男侍者觉得沈予浅的身份肯定比不上封奚媛尊贵,如果卖个人情给封奚媛,说不定还能获得更多的好处。
“我大概知道二少爷在哪里了……”
“在哪?”
男侍者扬起一抹诡异的笑:“封小姐请跟我来……”
刚才隔壁房间,女人的呜咽声响起,说明他们必定还藏在哪里。
休息室内能藏人的地方不多。
除了衣柜,就是……床。
男侍者笑意盎然地领着封奚媛去隔壁房间,打算将沈予浅和项靳祁逮个正着,结果……
两人出了休息间,便与走廊上正阔步而来的项靳祁不期而遇。
男人单手插兜,颀长的身形被灯光拉长影子。
削薄的唇微抿,下颌绷得很紧。
似乎刚才外面回来……
男侍者嘴角的笑陡然僵住。
“靳祁?”封奚媛没联想太多,惊喜上前道:“你不是应该在房间里么?怎么出去了?”
“我去哪要跟你报备?”项靳祁斜了她一眼。
封奚媛面上挂不住,讪笑道:“我也只是担心你,老太太刚才还给我打电话,说你之前胃疾复发,不宜饮酒,原本她都以为你不会来订婚宴的。

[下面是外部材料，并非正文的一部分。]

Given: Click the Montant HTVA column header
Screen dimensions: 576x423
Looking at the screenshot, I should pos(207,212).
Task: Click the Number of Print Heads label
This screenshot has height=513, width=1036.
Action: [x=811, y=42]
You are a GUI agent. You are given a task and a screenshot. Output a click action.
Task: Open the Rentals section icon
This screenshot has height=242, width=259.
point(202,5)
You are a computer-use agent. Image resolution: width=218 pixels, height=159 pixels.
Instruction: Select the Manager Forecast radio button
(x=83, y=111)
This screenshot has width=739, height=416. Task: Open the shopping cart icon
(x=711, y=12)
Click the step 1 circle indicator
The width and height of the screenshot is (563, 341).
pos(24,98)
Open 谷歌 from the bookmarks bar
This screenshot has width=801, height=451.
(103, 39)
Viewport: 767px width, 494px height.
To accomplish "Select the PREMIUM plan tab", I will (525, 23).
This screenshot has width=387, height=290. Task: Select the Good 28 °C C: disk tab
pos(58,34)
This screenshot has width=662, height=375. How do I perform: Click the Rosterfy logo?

”
项靳祁在听到“老太太”三个字时,眸中掠过一抹寒意。
“你这是拿姑姑来压我?”
“我没这个意思……”封奚媛忙摆手,讨好着到:“你若不喜欢我提起老太太,那我就不说了,不过楼下好几位宾客都是NX集团的合作商,刚才一直在问我你去哪了,既然你换好礼服了,不如我陪你下去见见他们吧?”
项靳祁眼帘深了几分:“封小姐是否管得太宽了?NX集团内部的事还轮不到你来插手!”
封奚媛:“……”
一直以来,封家和项家也算世交。
哪怕封家近些年来落败,但项老太太对她犹如亲女儿般疼爱,字里行间都透露着希望她做她的侄媳妇,再加上她经常出入项家。
在外人眼底,她便已然是项家准二少夫人。
就连她自己也这么以为……
可偏偏,项靳祁从来对她都极度冷漠,她甚至快要怀疑自己是没有没有魅力了,但就在前不久,项老太太如往常般撮合她和项靳祁时,项靳祁一反常态。
没有明确的拒绝和她一起去吃饭逛街。
封奚媛喜上眉梢,还以为项靳祁是对她改观,被她的坚持所打动……
但如今看来,他态度根本就没变!
委屈和恼恨浮上心头。
“我知道之前易倾倾穿错礼服,让你心情不太好。”她给自己找了个台阶下,顺势道:“我也决没插手NX集团内部事务的意图……”
话音未落,项靳祁却已经越过她离开。
经过女休息间时,眸中闪过一抹意味深长的暗芒。
封奚媛看着项靳祁又这般倨傲离开。
气得好一会都说不出话来。
挥退了男侍者,一咬牙,她拨通了项家祖宅的电话。